A adesão à renegociação de dívidas da graduação deve ser firmada diretamente com a instituição financeira responsável pelo contrato do Fies: o Banco do Brasil ou a Caixa, por meio de seus canais digitais.

As condições de renegociação de dívidas variam de acordo com a situação de cada contrato. 

O Fies oferece financiamento para quem deseja estudar em uma instituição privada de ensino superior. Após a formatura, o estudante precisa devolver o montante financiado pelo governo com juros baixos e condições facilitadas de pagamento, respeitando o limite da renda do ex-estudante.

Quem pode renegociar?

A iniciativa é voltada para estudantes com contratos do Fies firmados até 2017 que estavam na fase de amortização em 4 de maio de 2026, período em que o estudante começa a pagar o valor principal do financiamento estudantil e os juros acumulados para quitar a dívida após terminar a faculdade. A renegociação contempla contratos adimplentes e inadimplentes.

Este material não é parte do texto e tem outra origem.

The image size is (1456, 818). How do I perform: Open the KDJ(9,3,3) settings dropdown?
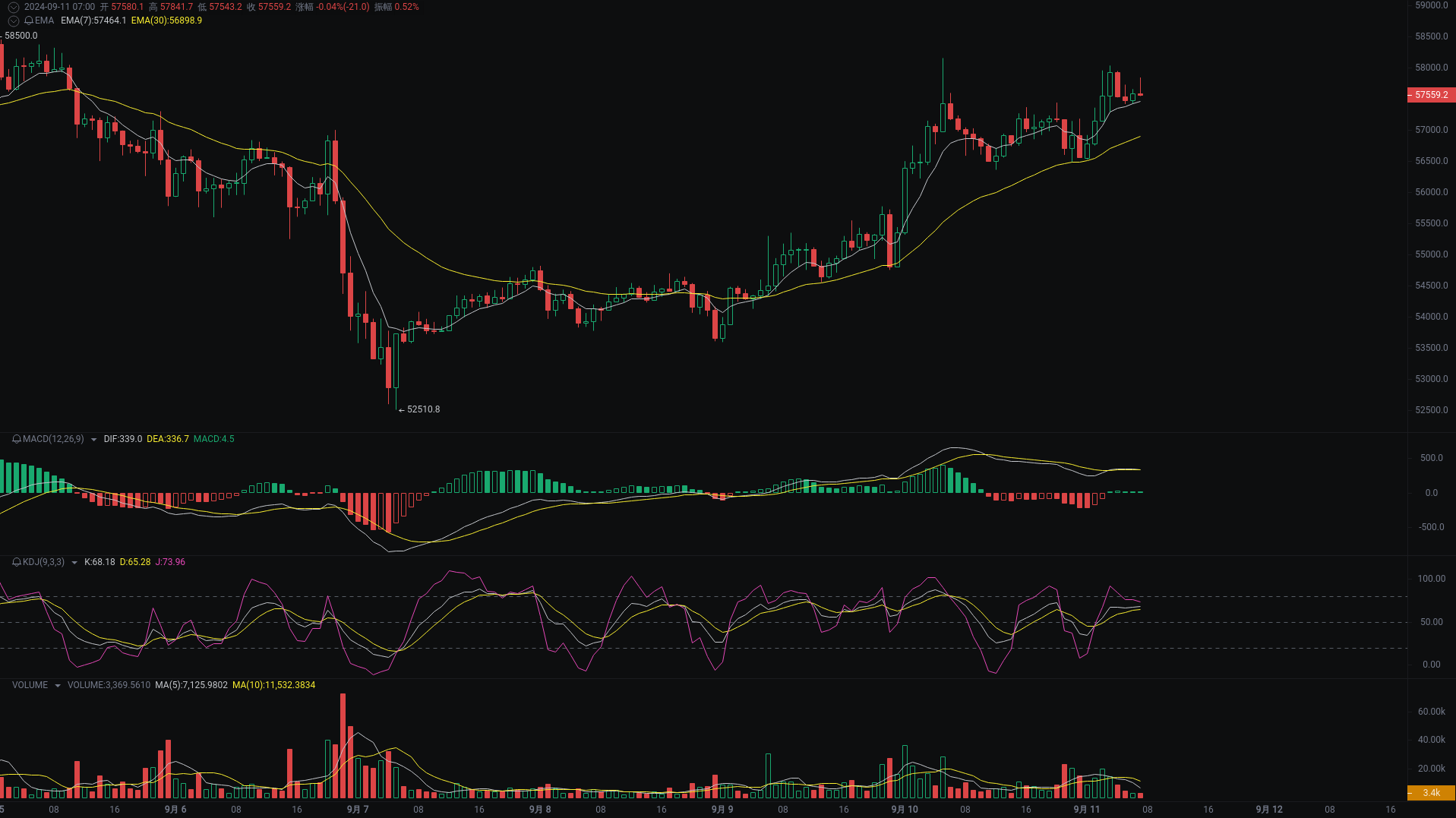point(73,562)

Também podem participar do Desenrola Fies 2026 os estudantes com o nome inscrito em cadastros de inadimplentes por atraso neste financiamento estudantil. Após a formalização da renegociação e o pagamento da parcela de entrada, ocorre a retirada do nome do estudante e dos fiadores desses cadastros, quando aplicável.

Não estão aptos à renegociação os estudantes que contrataram o Fies a partir de 1º de janeiro de 2018, assim como aqueles com contratos nas fases de uso do financiamento ou de carência.